Такой порядок регулирования отношений изначально ставит предел в сближении между государствами-союзниками и совершенно исключает возникновение общего, постоянно действующего органа власти, который мог бы требовать от членов альянса определенных действий (равно как и воздержания от таковых) и соблюдения общих норм поведения. А практика нередко обнаруживает потребность в сохранении союза в течение длительного срока, что предполагает и активную совместную деятельность по защите общих интересов.
Для более активной координации совместных усилий, повышения оперативности деятельности, обеспечивающей защиту общих интересов, требуется сделать следующий шаг – от альянса к более или менее постоянной международной (межгосударственной) организации. Первоначально такие организации создаются государствами с целью сотрудничества в определенной области, обеспечения и охраны общих интересов в международном общении. В немецком государствоведении XIX в. их называли международно-административными союзами[27]. Сюда относили договоры о выдаче преступников и консульском представительстве, всемирный почтовый и телеграфный союз, конвенцию о метре, международные соглашения о железнодорожных тарифах. Такие соглашения считались постоянными учреждениями, которые могли быть заменены чем-либо лучшим, но никогда не могли быть совершенно уничтожены. Ведь, по мнению ученых того времени, «расторжение таких соглашений без замены их аналогичными означало бы, при наших современных социальных отношениях, решительный шаг назад всей культуры»[28].
С мнением немецких ученых можно, пожалуй, согласиться, но с незначительной оговоркой. Название «международно-административные союзы» следует заменить другим, более адекватно раскрывающим суть этого явления, – «специализированные международные организации». В самом деле, ведь от другой категории международных организаций эту группу отличает именно «узкая специализация». Кроме того, не всегда подобные объединения основываются на межправительственных соглашениях. В их образовании участвуют и иные ветви государственной власти стран-членов.
С конца XIX столетия начинается формирование постоянных универсальных международных организаций, первоначально регионального характера. В отличие от международно-административных союзов («специализированных международных организаций») они должны были содействовать сотрудничеству государств в самых разнообразных сферах. Старейшим из таких объединений, существующих в настоящее время, является Организация Американских Государств, зародившаяся более ста лет назад.
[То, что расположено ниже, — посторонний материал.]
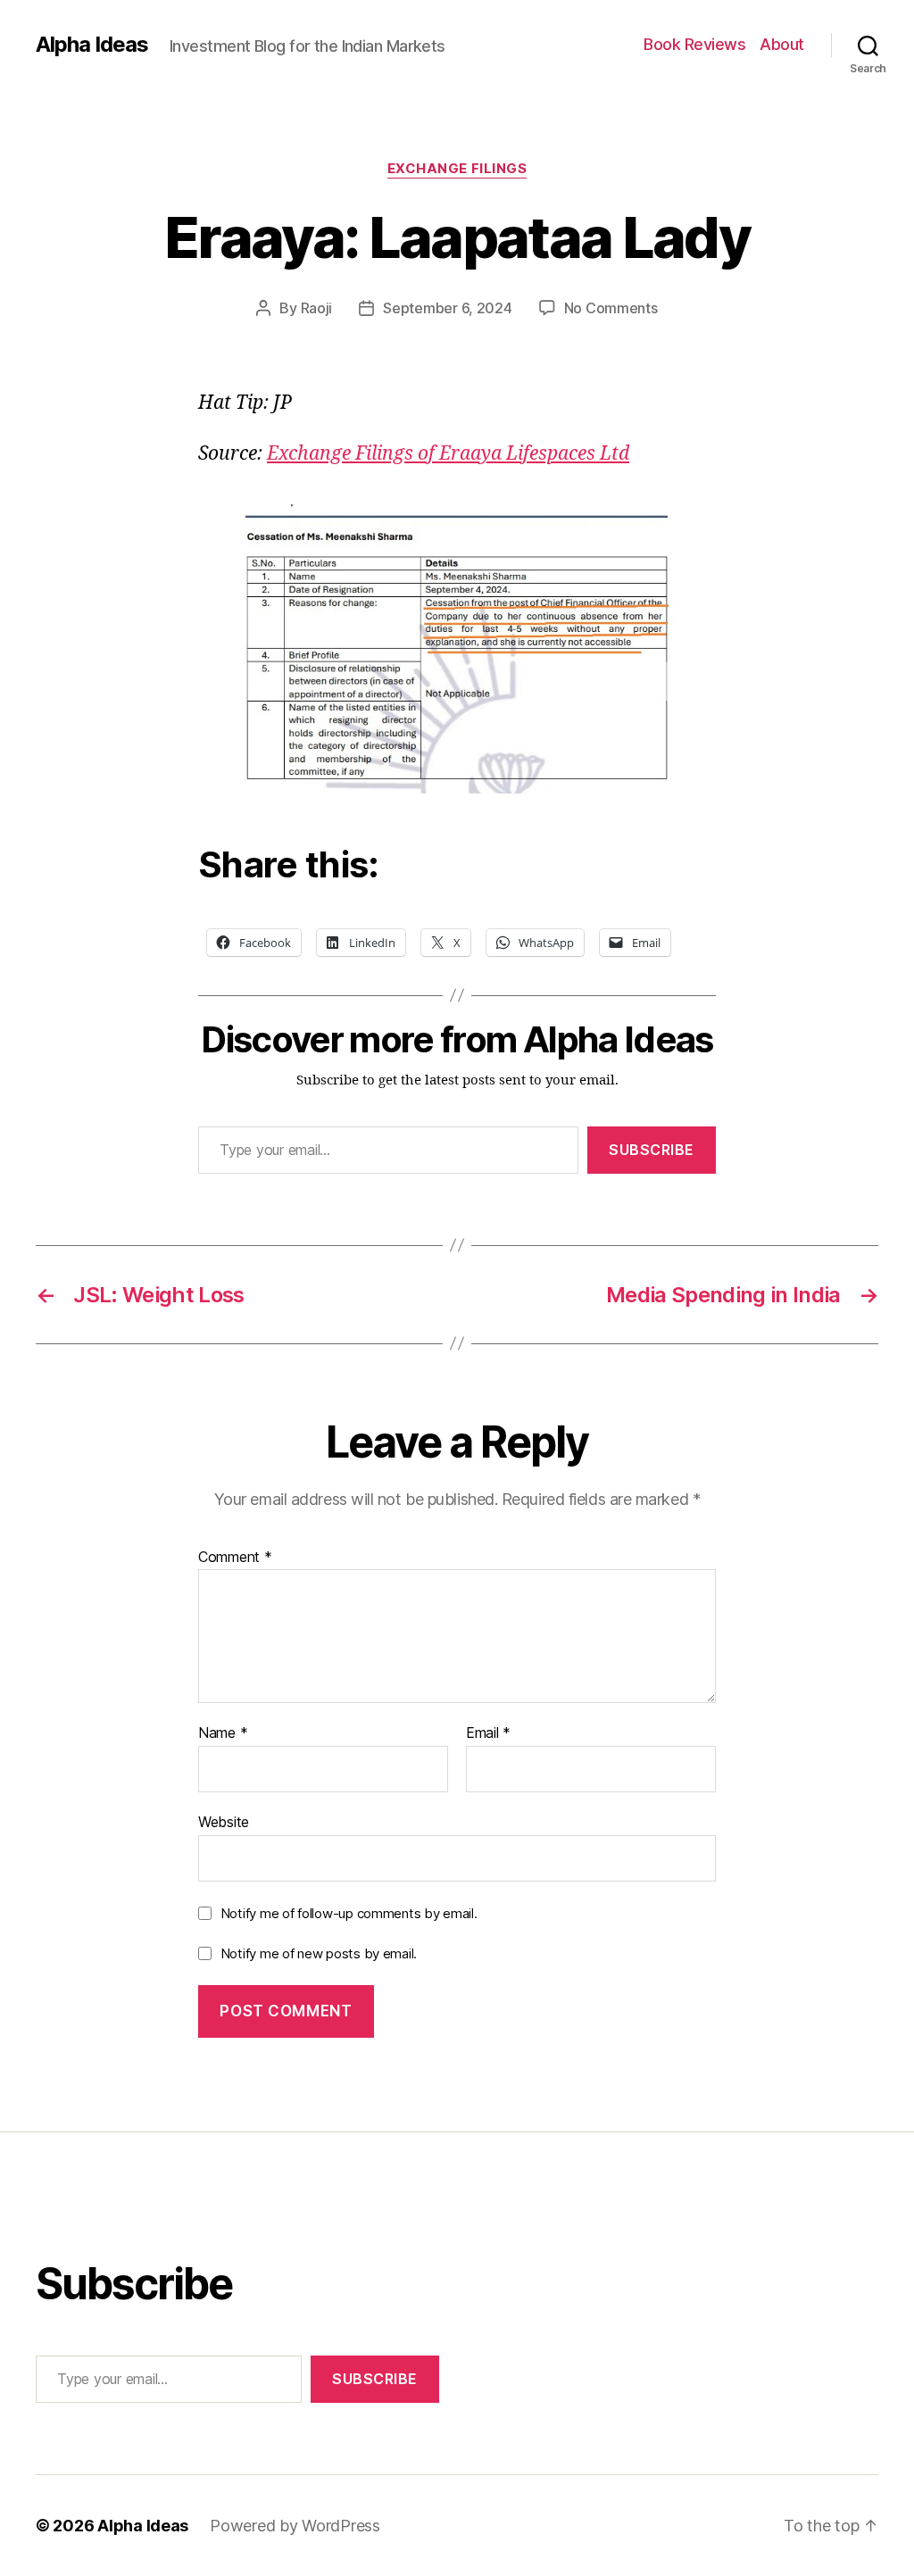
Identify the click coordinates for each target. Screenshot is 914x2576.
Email (488, 1733)
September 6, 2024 (447, 308)
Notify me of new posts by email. (318, 1953)
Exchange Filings (457, 169)
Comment (235, 1558)
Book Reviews (694, 44)
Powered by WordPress (295, 2525)
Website (223, 1821)
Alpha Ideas (92, 44)
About (782, 44)
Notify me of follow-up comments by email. (349, 1913)
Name (222, 1733)
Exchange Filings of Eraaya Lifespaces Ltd (448, 454)
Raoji (317, 308)
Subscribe (651, 1150)
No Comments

Сказанное вовсе не означает, что как специализированные, так и универсальные международные организации являются продуктом исключительно современной цивилизации. Такие явления, как амфиктионии, симмахии, симполитии, существовали уже в античном мире. Правда иногда в литературе встречаются утверждения, что в древности в принципе не могло существовать подлинно международных организаций, которые относят «к числу новейших форм международно-правовых объединений государств»[29]. Причиной такого подхода является требование большинства юристов-международников, чтобы международная организация соответствовала нормам и принципам международного права. Поскольку же международное право как универсальная система сложилась только в эпоху капитализма, то к более ранним временам это требование не может быть отнесено.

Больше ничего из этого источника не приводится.